Similarly, Play-By-Play alleges that Nadel's false statements damaged its business relationship with Andrew Ferber, a toy developer. Ferber was a former business associate of Nadel who attended Nadel's October 1996 meeting with Wasserman so that he could pitch his "conductive ink" technology to Play-By-Play for possible use in a Looney Tunes pillow. A follow-up meeting between Wasserman and Ferber was scheduled, but Wasserman never appeared for that meeting. Ferber testified that he learned of Nadel's lawsuit from Nadel and that he would be less willing to do business with Play-By-Play as a result. Ferber and Play-By-Play have not done business together.

DISCUSSION
I. NADEL'S CLAIMS

On January 21, 1999, the district court granted Play-By-Play's motion for summary judgment dismissing Nadel's claims for breach of contract, quasi contract, and unfair competition.2 Interpreting New York law, the district court stated that "a party is not entitled to recover for theft of an idea unless the idea is novel or original." Nadel v. Play By Play Toys & Novelties, Inc., 34 F. Supp. 2d 180, 184 (S.D.N.Y. 1999). Applying that principle to Nadel's claims, the district court concluded that, even if the spinning toy concept were novel to Play-By-Play at the time Nadel made the disclosure to Wasserman in October 1996, Nadel's claims must nonetheless fail for lack of novelty or originality because "numerous toys containing the characteristics of [Nadel's] monkey were in existence prior to [] October 1996." Id. at 185. In essence, the district court interpreted New York law to require that, when a plaintiff claims that a defendant has either (1) misappropriated his idea (a "property-based claim") or (2) breached an express or implied-in-fact contract by using such idea (a "contract-based claim"), the idea at issue must be original or novel generally. See id. at 184 n.1. Thus, according to the district court, a finding that an idea was novel as to Play-By-Play-i.e., novel to the buyer-cannot suffice to sustain any of Nadel's claims. See id.

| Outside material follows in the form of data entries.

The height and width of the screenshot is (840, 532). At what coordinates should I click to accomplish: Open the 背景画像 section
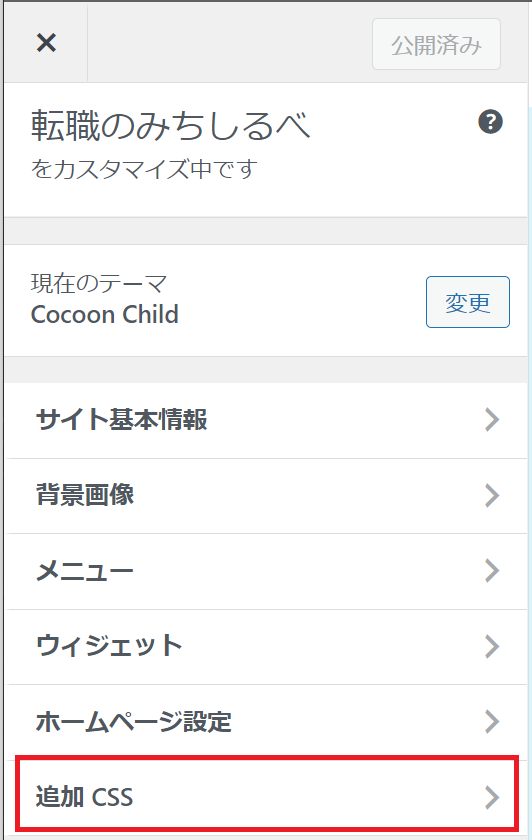pyautogui.click(x=266, y=496)
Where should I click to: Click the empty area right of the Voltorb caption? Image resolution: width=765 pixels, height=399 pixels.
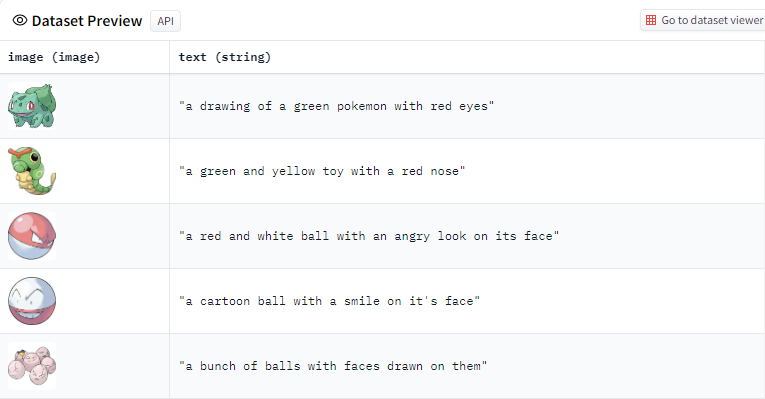tap(659, 236)
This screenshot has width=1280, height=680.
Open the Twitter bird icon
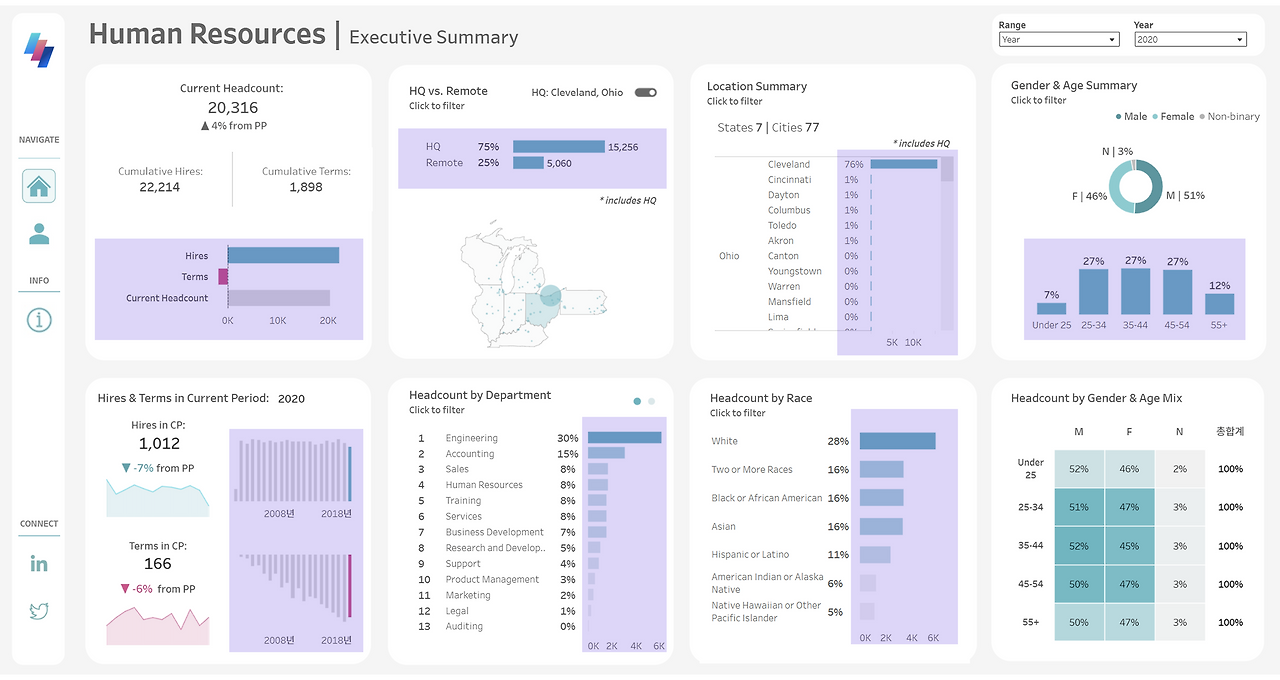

On appeal, Nadel challenges the district court's conclusion that a showing of novelty to the buyer-i.e., that Nadel's idea was novel to Play-By-Play at the time of his October 1996 disclosure-cannot suffice to sustain his claims for breach of contract, quasi contract, and unfair competition under New York law. Nadel claims, moreover, that the record contains a genuine issue of material fact concerning whether his toy idea was novel to Play-By-Play at the time of his October 1996 disclosure to Wasserman and that the district court therefore erred in...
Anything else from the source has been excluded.